Маша минус Вася, или Новый матриархат (сборник) - стр. 26
Женщиной я оказалась никакой. То есть главное условие не выполнила. Увидев краску в ванне, я зарычала басом и припомнила все прежние горести, включая два (!) разбитых Вадинькой унитаза в прошлый ремонт. И один бачок. Я схватила копье и проткнула мерзавца насквозь палку от швабры и стала тыкать в стоящего на краю ванны Вадиньку, чтобы он уже убрал свою гадскую задницу у меня из-под носа и дал мне наконец спасти то, что осталось от ванны. Вадинька заметался и юрко спрыгнул вниз, вылив остатки краски на кафельный пол. Непроизвольно. Я завыла. Вадинька с невероятной скоростью скользнул в коридор и крикнул, что ему надо срочно в магазин – купить еще краски. Я только успела проводить глазами свою нарядную бандану, которая плавно влетела в дверь ванной и приземлилась в медленно растекающуюся по кафелю кремовую лужу.
Надо отметить, что скорость у Вадиньки действительно феноменальная. Особенно при наличии мотивации. Пока я, причитая, размазывала по полу краску тряпкой с уайт-спиритом, Вадинька успел сбегать в магазин, починить две телефонные розетки, сам телефон и выкрасить все двери в квартире. В общем, продемонстрировал себя настоящим мужчиной – хозяйственным и положительным.

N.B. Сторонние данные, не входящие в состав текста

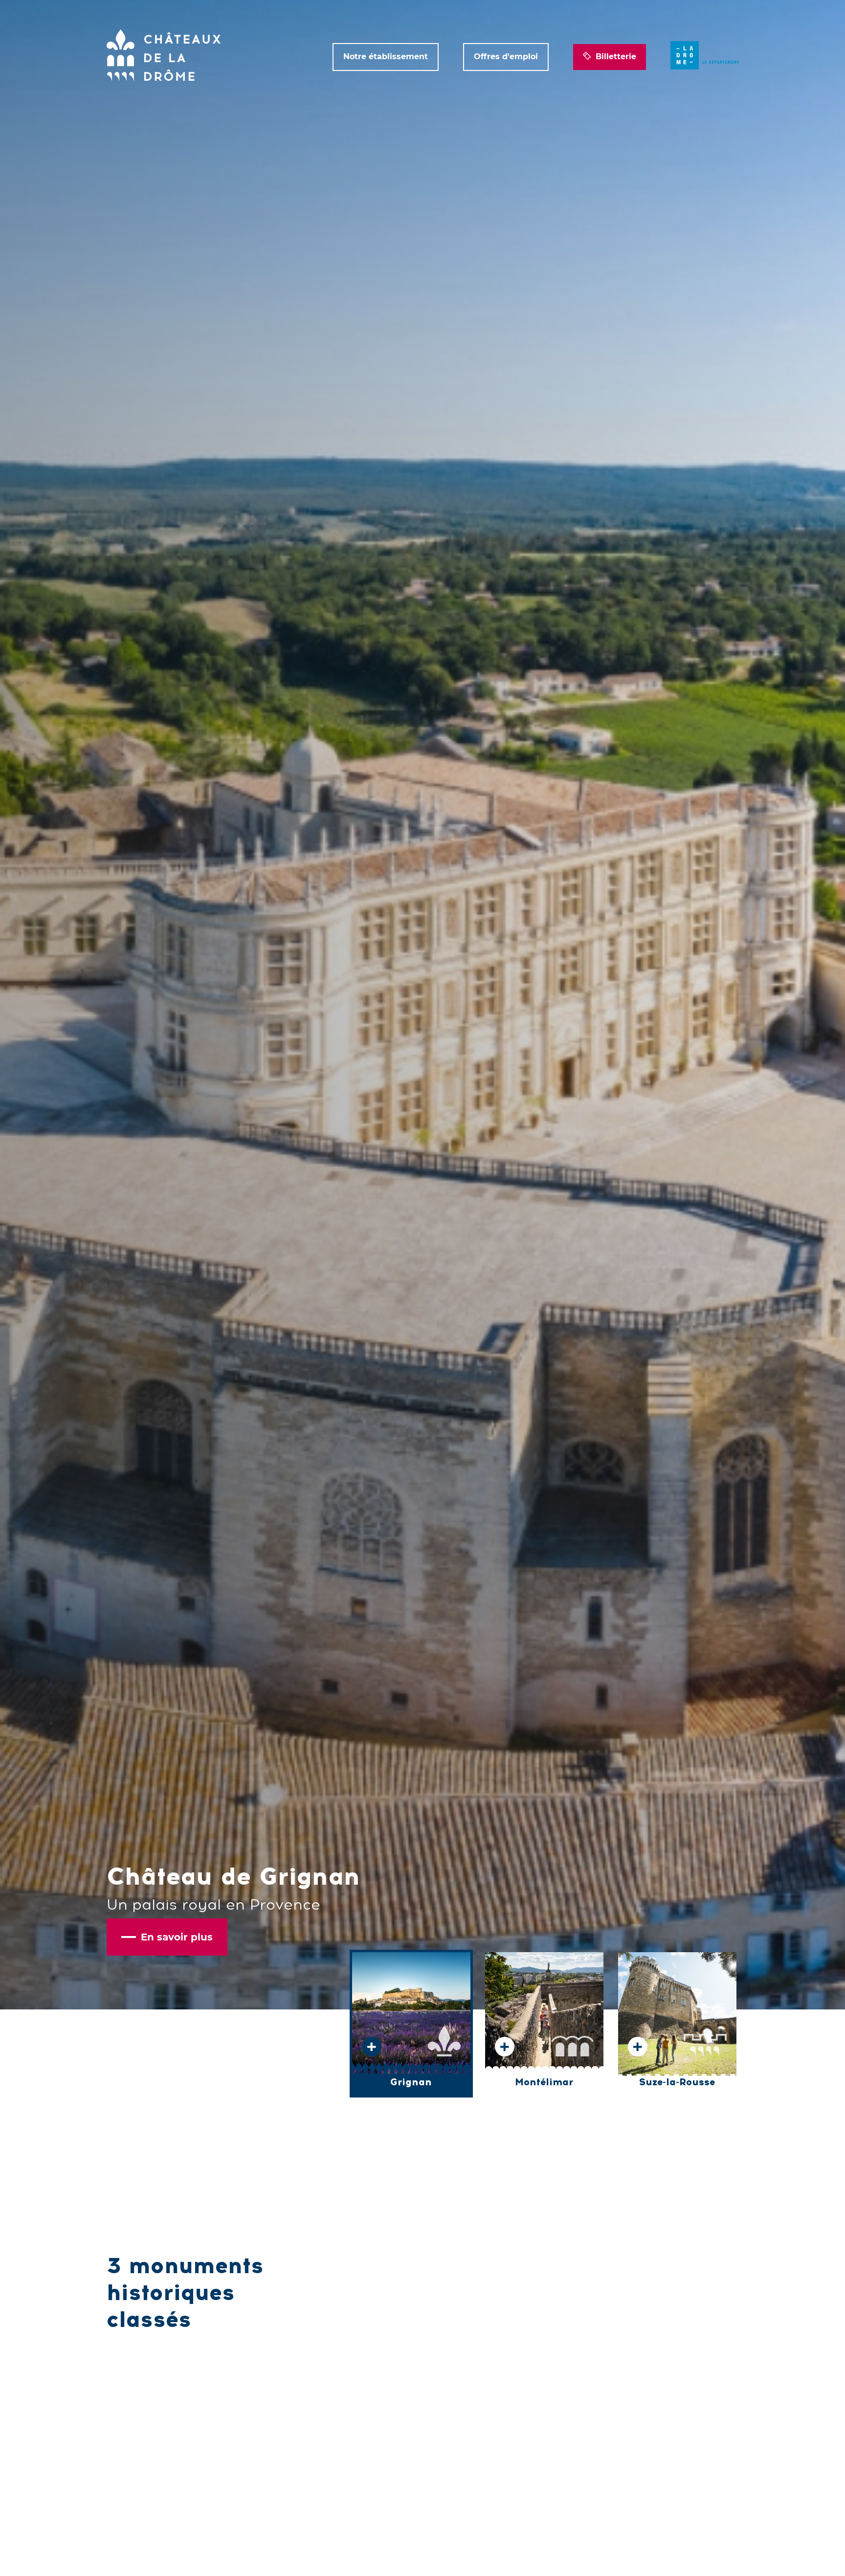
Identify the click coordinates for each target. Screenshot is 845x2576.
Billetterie (616, 56)
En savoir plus (177, 1937)
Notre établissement (385, 56)
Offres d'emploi (506, 56)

А потом я еще почти час оттирала Вадиньку тем же уайт-спиритом. Всего. Включая одежду и волосы, ибо бандана – помните, да? Эх.
А завтра, пожалуй, пойду в квартирку одна: там еще батареи надо красить.
И пусть мне кто-нибудь попробует сказать, что рантье – это тот, кто ни хрена не делает. Убью.
Анна Бобровская
Дождалась
– …И вот он взял мою маленькую сестренку и сунул ее в духовку! У нее обгорели руки и ноги. Мать кричала зверем, успела вытащить ее. А он схватил пистолет и пошел на мать. Пьяный вусмерть. Тогда я взял нож и хотел ударить его в спину, а мать кричит мне: «Не бери грех на душу», я пожалел его, не стал убивать, он же брат мне родной. А он взял и выстрелил в меня. Посадили его – отсидел, а теперь он миллионер, приходит к нам в дом, обзывается и детям моим шампанское на голову льет…
Анна сидела, смотрела на этого маленького блаженного полуармянина и думала: «Какая прелесть! Мало того, что все бомжи, бесхарактерные и женоподобные мужики со своим плачем: „Бедный я, несчастный“, которые встречались мне так же часто, как встречаются желтые M&Ms в пакетике с M&Ms, – мои, теперь еще и все придурковатые таксисты, судя по всему, тоже мои. Может, „Яндекс“ внес меня в список терпил, и теперь, как только во время заказа машины высвечивается мой номер, включается красная лампа с надписью „Срочно, водитель для терпилы!“».
– …Вот так, моя хорошая, люди разные бывают. А жена, жена жрет меня поедом. Чего ей надо, не пойму, злая, злая она женщина… И дочь так воспитывает, что отец плохой!
– Сочувствую, – холодно прокомментировала Анна, чтобы не провоцировать таксиста. – Спасибо, всего вам доброго!
– И вам и вам, моя хорошая. Себя берегите, детей…
Анна торопливо захлопнула дверь и, видя, как таксист дружелюбно, словно неугомонный пес хвостом, машет ей рукой, смягчилась и тоже махнула ему букетом ромашек.
Обвешанная пакетами, вцепившись пальцами ног в новые туфли, которые внезапно стали ей велики, она поклацала к подъезду. И только успела подумать о том, как сейчас будет пытаться достать мобильный, чтобы узнать у Ады, которая была ее подругой со времен первой выкуренной сигареты в школьном саду, номер ее домофона, как дверь гостеприимно распахнулась, да так, что чуть было не ударила ее по голове. Из подъезда стремительно вылетел замшевый пиджак в очках, а вместе с ним укороченные брюки и отшлифованный современный ирокез. «Симпатичный пиджак… – пролетело у Анны, но тут же еще пролетело, – дверь!».